Zionist Arabesques focuses on the material, experienced reality of Zionism, its phenomenology in the Israeli/Palestinian landscape. Evil or bad intentions lose meaning and instead we focus on grids and trees, cows, borders, documents, narratives. In this way, the impact of Zionism gains a new meaning: a specific form of interaction of the modern and the non-modern (in the contradictory aspirations and worldviews of Zionist settlers between spatial geometry, markets and romanticism), meeting yet another form of interaction of the modern and non-modern (in the experience of the Palestine/Israeli landscape).
As such, Zionist Arabesques should be of interest to a wide audience, including not only anthropologists but also historians, critical theorists and the general public interested in the fates of Zionism - or of modernism."---Reviel Netz, Professor of Classics, Stanford University
"A most subtle and penetrating ethnographic study of transformations in land, nature, and agriculture in Israel in light of the expropriation of Palestinian villages. A crucial, imaginatively researched contribution."---Yael Navaro-Yashin, Senior Lecturer, University of Combridge
Zionist Arabesques is an ethono-historical account of the landscape of the Jezreel Valley, Israel and explores how the modern landscape of the valley has been created both physically and symbolically from the perspective of both local and large scale processes.

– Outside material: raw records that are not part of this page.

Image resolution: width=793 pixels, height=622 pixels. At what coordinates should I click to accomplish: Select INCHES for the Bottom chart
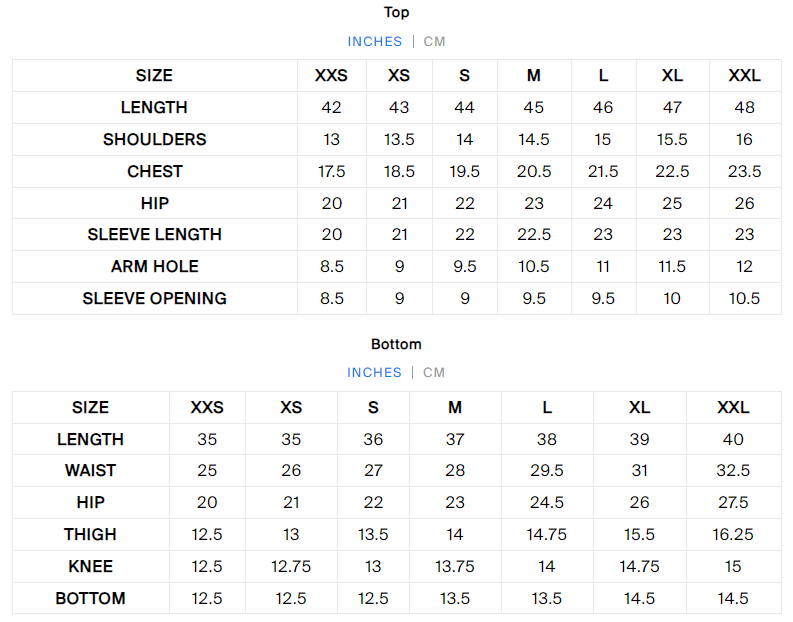pos(375,372)
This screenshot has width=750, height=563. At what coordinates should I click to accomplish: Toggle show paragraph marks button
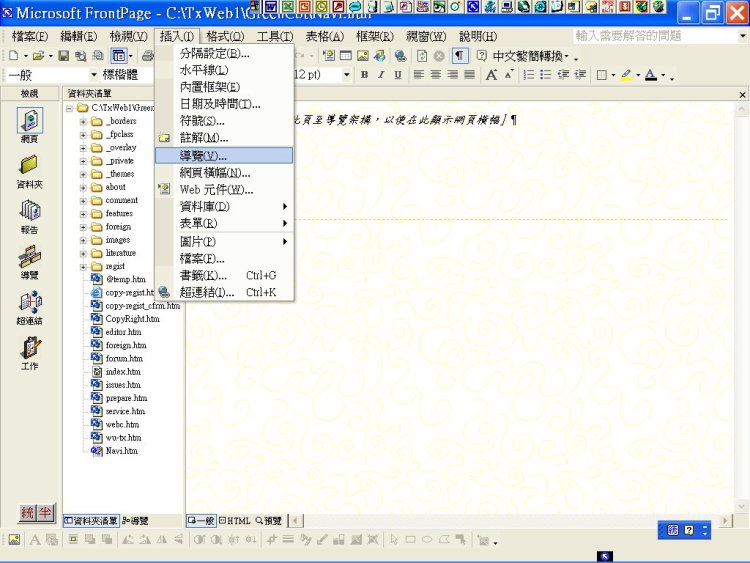pos(460,56)
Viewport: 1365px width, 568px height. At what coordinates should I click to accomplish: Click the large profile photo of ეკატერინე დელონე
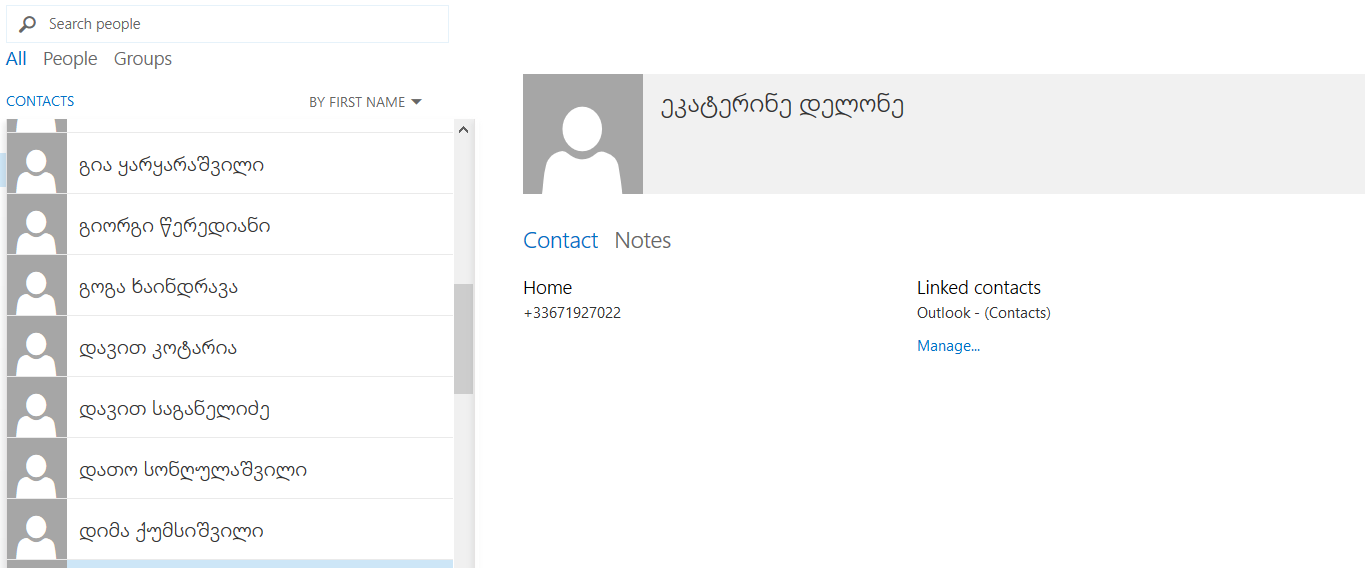click(x=582, y=134)
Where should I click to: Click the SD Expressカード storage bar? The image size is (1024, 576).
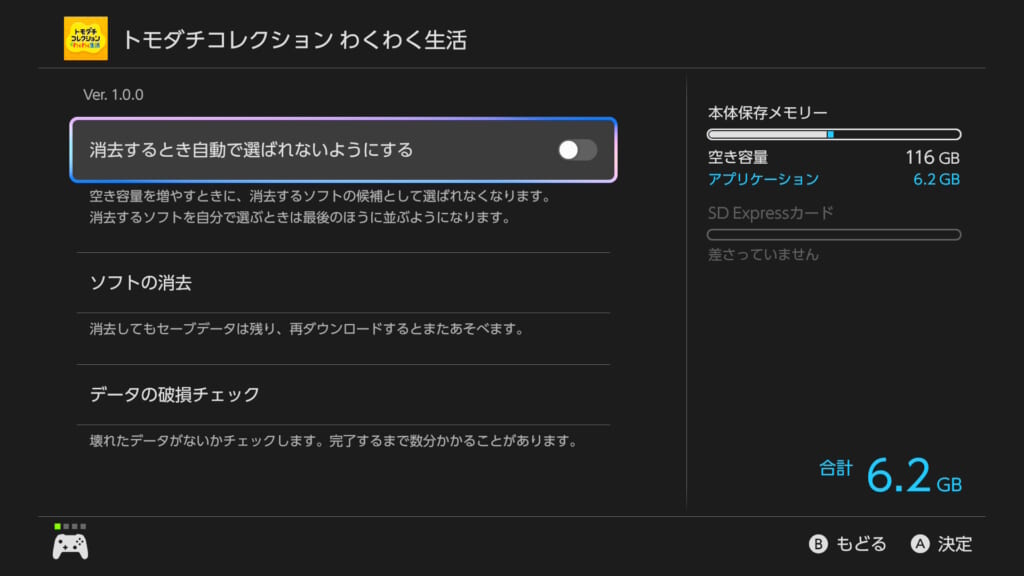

It addresses not only the guiding principles of modern Israeli agriculture, its connection to Zionist settlement and ideology, and the evolvement of the Arab-Jewish conflict but also examines the relevance of law, State policies and sector based politics, being a mixture of archival and ethnographic material composed with a unique textual structure. The book is useful for those interested in Zionism and the Israeli Palestinian conflict, as well in experimental ways of writing.